Obecnie Polska znajduje się w zasięgu wyżu, który ma swoje centrum nad Rumunią i powoli będzie przemieszczał się w kierunku północnym. Jednak ten układ wyżowy ze względu na specyficzną wymianę powietrza nazywany jest "zgniłym wyżem" i przynosi ze sobą pogodę charakterystyczną dla niżu. Oznacza to, że na przeważającym obszarze kraju jest dziś umiarkowanie ciepło, jednak pochmurno. W niektórych rejonach spodziewane są słabe deszcze lub mżawki, a w nocy mgły. Według synoptyków, taka aura ma z nami pozostać do połowy przyszłego tygodnia. Temperatura spadnie wówczas poniżej 0 stopni Celsjusza, a na północy kraju może pojawić się deszcz ze śniegiem i śnieg.
Prognoza na drugą połowę listopada.

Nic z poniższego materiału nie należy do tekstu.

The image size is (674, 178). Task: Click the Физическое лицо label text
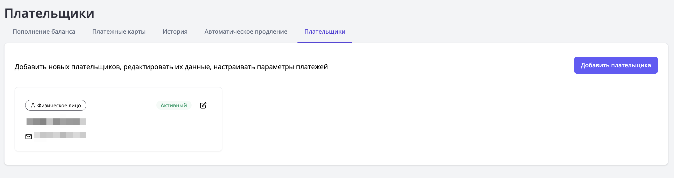click(59, 106)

Nadchodzi duże ochłodzenie
Z opracowanych przez IMGW modeli średnioterminowych wynika, że ostatnim ciepłym dniem będzie środa. "Później nastąpić ma poważna zmiana i wtargnięcie mroźnego powietrza" – wskazują synoptycy, nie pozostawiając wątpliwości: "Nieubłaganie nadchodzi zima".

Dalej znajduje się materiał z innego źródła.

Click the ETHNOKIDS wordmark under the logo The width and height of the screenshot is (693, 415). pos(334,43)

W środę w części kraju termometry pokażą jeszcze 10 stopni Celsjusza. W piątek będzie to już jedna kreska powyżej zera. Minimalna temperatura sięgnie w tym dniu -10 stopni Celsjusza.
Kolejny tydzień (od 21 listopada) ma przynieść jeszcze mroźniejszą aurę. Najchłodniej będzie na południu kraju, gdzie słupki rtęci pokażą -23 stopnie Celsjusza.